Os pegmatitos podem se formar a partir de
soluções silicosas
residuais no processo de resfriamento de magmas graníticos,
ou a partir
de soluções silicosas produzidas pela
fusão parcial (anatexia) de
rochas já existentes.
Para estes últimos tem sido dada a
denominação de pegmatitos
anatéticos, que no geral, quase não
contém minerais raros, tendo uma
composição meramente granítica, isto,
com feldspato e quartzo e alguma
mica muscovita e biotita.
Os diques e veios pegmatitos encontrados na cidade do Rio de
Janeiro, tais como os presentes no Leblon, parecem ser de origem
anatética, pois são as últimas rochas
ígneas a se formarem neste
episódio tectônico. As idades
isotópicas encontradas para estes corpos
variam de 400 a 500 Ma.
No pegmatito mostrado neste ponto pode-se observar grandes
cristais de feldspatos, com suas características clivagens;
alguns
aglomerados de biotita (mica preta) e muito pouco quartzo.
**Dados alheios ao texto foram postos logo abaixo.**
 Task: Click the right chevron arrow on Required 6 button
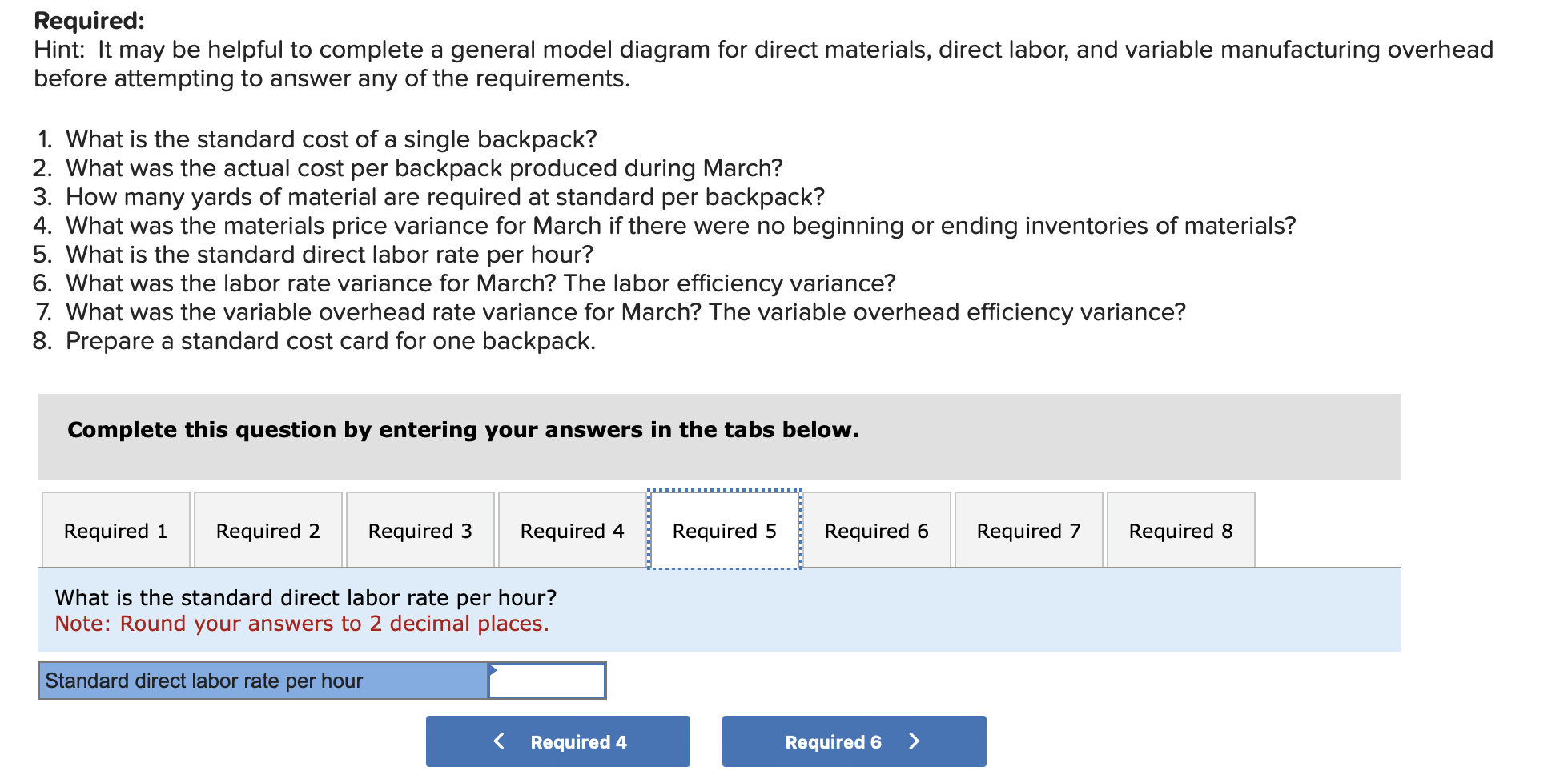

Pode-se observar também que este corpo é quase
vertical e
corta discordantemente a foliação do gnaisse
facoidal.
No ponto 2 também pode-se observar pegmatito
granítico cortando o granulito.
Quartzito
(ponto 8)
Intercalação de
quartzitos com rochas feldspáticas, hoje totalmente alteradas
Fotos de Eurico Zimbres
Neste ponto pode-se observar a presença de uma
sequência onde
camadas de quartzito maciço, são intercaladas por
uma rocha muito
feldspática, agora transformada em um solo argiloso
semelhante ao dos
pontos 5 e 6 e provavelmente com a mesma
composição mineralógica do
granulito não alterado encontrado no ponto 2.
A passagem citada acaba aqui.